Now the sun is in the middle of battling with the belly of a great cloud. It tears it apart with big knife thrusts. Joselet’s beard is filled with sun like peach juice. It dapples all around his mouth. He has it full in his eyes and on his cheeks. You want to tell him: “Wipe it off.”
“So, you are eating the sun?” I say to him again.
“Ah! Yes, I am eating it up,” says Joselet.
Veritably he wipes his mouth with the back of his hand and he swallows his saliva as if he had perfumed it with some great fruit from the sky.
And when there only remained the green day of dusk, and there, in the pines on the slope, a little drop of light all trembling like a pigeon, Joselet explained it to me.

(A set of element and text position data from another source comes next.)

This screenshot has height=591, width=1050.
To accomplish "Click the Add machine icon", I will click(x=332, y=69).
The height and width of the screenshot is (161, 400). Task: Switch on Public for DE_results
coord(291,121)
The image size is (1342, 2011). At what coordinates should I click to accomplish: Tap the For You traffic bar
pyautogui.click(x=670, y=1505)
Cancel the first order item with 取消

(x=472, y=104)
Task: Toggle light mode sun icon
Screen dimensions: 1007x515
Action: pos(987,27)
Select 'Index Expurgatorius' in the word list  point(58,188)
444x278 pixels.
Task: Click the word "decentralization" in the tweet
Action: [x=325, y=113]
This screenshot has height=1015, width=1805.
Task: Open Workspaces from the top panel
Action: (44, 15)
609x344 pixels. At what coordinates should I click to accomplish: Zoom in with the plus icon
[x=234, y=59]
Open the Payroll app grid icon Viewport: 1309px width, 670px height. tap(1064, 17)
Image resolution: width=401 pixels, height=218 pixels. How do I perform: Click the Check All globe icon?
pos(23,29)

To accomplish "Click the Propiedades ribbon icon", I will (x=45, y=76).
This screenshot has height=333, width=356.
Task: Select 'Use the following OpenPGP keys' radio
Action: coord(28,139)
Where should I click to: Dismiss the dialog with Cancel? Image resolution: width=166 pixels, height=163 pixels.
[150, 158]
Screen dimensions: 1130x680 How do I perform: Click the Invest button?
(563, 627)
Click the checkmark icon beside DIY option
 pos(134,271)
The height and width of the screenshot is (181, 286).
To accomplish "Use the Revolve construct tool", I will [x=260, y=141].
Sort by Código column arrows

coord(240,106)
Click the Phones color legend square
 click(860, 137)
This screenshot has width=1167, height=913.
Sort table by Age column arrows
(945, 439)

“That,” he said to me, “is what I knew before everyone else. You have heard that I am the master of the rain and that I heal burns with saliva alone? You have heard that when someone has shingles and has tried everything and fed up with everything, he comes to see me, and I’ll touch the man or the woman just a little at the place on their waist and the malady goes away? I dry myself with a towel, and they burn the towel and it is over with. They must have told you, too, that with a word, if one has a dislocated limb I’ll fix it. If you have a love which makes you thrash about, thrash as if you were on a grill, then you come and see me, we’ll come to an understanding, I’ll give you a big reading of the stars, I’ll put my hand slightly behind your head, and then the woman, there she’ll be beneath you, right away, in a moment, even if she is frigid. It is understood that I do that for you once, to please you, then afterwards it is your turn to talk. I give you what is necessary, that is my secret, and if you do well with what I say, she cannot resist, she’ll come and you’ll work things out with her.”